Ruminarium

Zurschausstellung meiner Grübeleien


Modestadt Düsseldorf – Wie ich das Publikum bunt färbte

In unregelmäßigen Abständen veranstalten Die Toten Hosen einen Wettbewerb: Man kann sich mit einem möglichst kreativen Beitrag und einer spannenden Location für ein „Wohnzimmerkonzert“ bewerben. Das ultimative Ziel eines jeden Fans. Diese Touren werden in Anlehnung an die Beatles „Magical Mystery Tour“ genannt.

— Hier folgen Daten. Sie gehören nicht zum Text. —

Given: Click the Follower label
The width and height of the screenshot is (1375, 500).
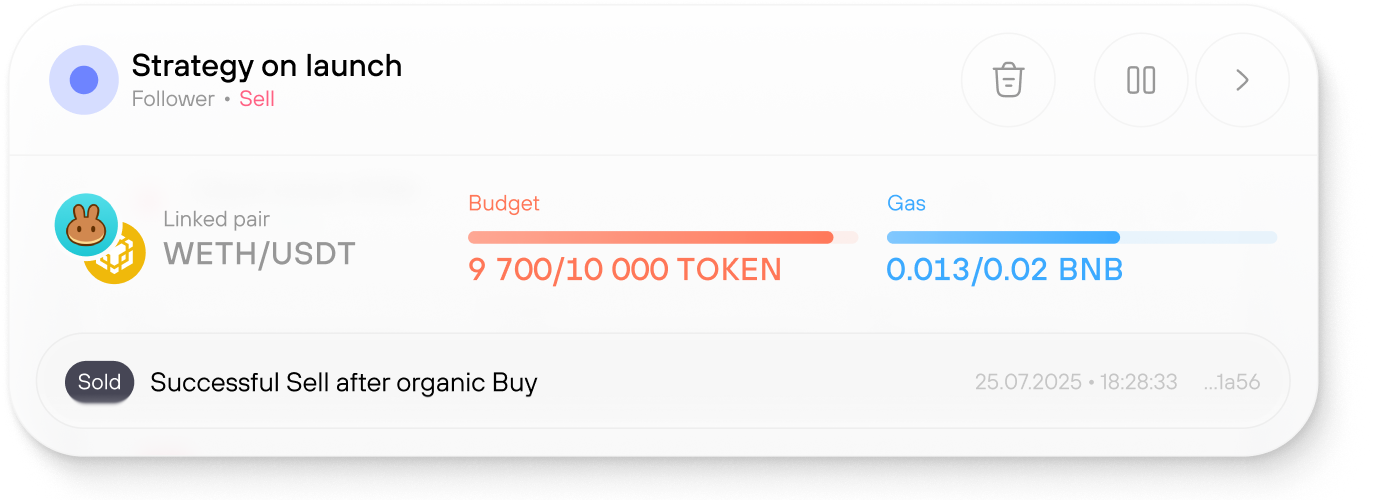Looking at the screenshot, I should point(173,99).
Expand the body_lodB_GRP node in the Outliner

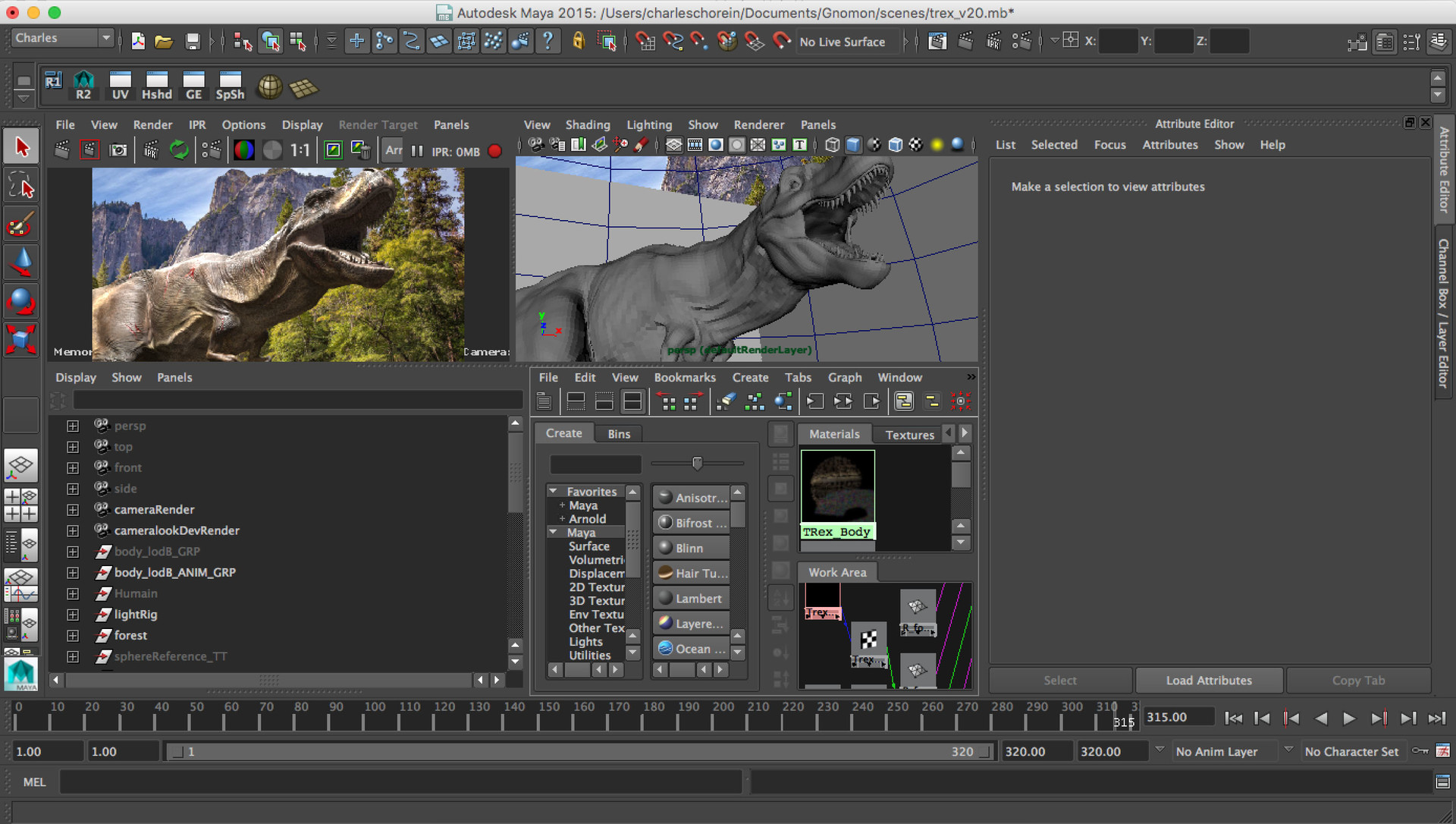[73, 552]
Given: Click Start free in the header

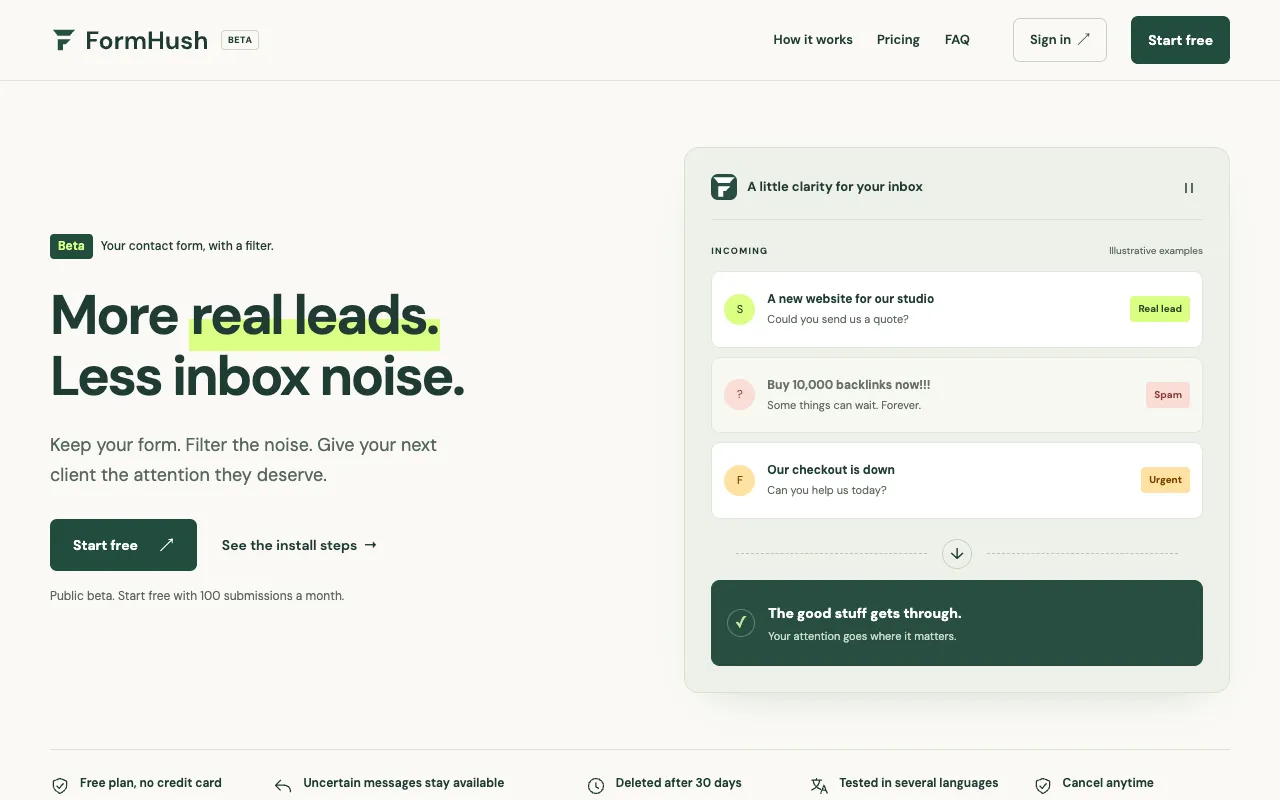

Videos mit Liebesschwüren und Treuebekundungen aller erdenklicher Art und Weise und jeden beliebigen Aufwandes wurden schon produziert. Mir kam 2022 die Idee, das Medium zu wechseln und mit ein paar Bekannten ein Buch zu schreiben, das bandbezogene Erlebnisse festhalten sollte, Erlebnisse, die sie persönlich prägten. Ein Bandbuch von Fans für Fans sozusagen. Da trotz zahlreicher Zusagen nie jemand mitschrieb, veröffentliche ich nun hier meine Texte.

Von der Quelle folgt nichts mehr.